Summa summarum: Das sind die wirklichen Krankheitssymptome des Journalismus. Nicht etwa wegbrechende Inserate, schrumpfende Auflagen, flüchtende Abonnenten. Da kann auch Staatshilfe nichts Positives bewirken. Sie gleicht dem Versuch, den Komatösen rote Bäckchen zu verpassen – während die Gehirnaktivitäten gegen null tendieren.

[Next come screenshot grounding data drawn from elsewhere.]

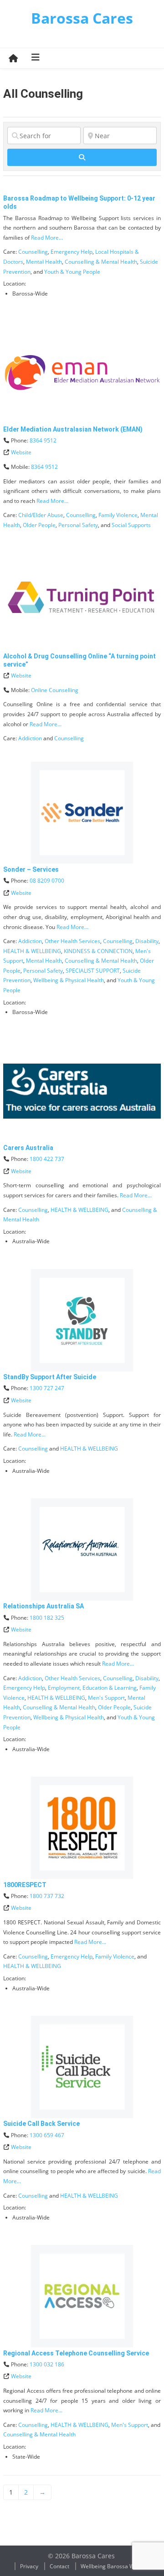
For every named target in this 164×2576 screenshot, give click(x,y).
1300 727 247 (47, 1388)
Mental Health (44, 262)
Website (21, 452)
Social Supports (131, 525)
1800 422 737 (47, 1159)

Zu Tode gesparter Journalist betrachtet sich selbst.

Aber keine Panik, das Bedürfnis nach Information über das Nahe und das Ferne, das ist ungebrochen vorhanden. Dafür wird auch in Zukunft Geld ausgegeben. Für die Medien des Duopols in der Schweiz sieht es allerdings aschgrau aus. Zappenduster. Schwarz wie Druckerschwärze. Arme Hungerkünstler, die noch einmal wichtig tun wollen, als klappernde Skelette um die verglimmenden Lagerfeuer der öffentlichen Meinungen tanzen. Umso überzeugter von ihrer Wichtigkeit und Bedeutung, desto deutlicher sie fröstelnd spüren, wie der Nachtwind sie in die Vergänglichkeit weht.

Journalist (früher, nur für Gebildete).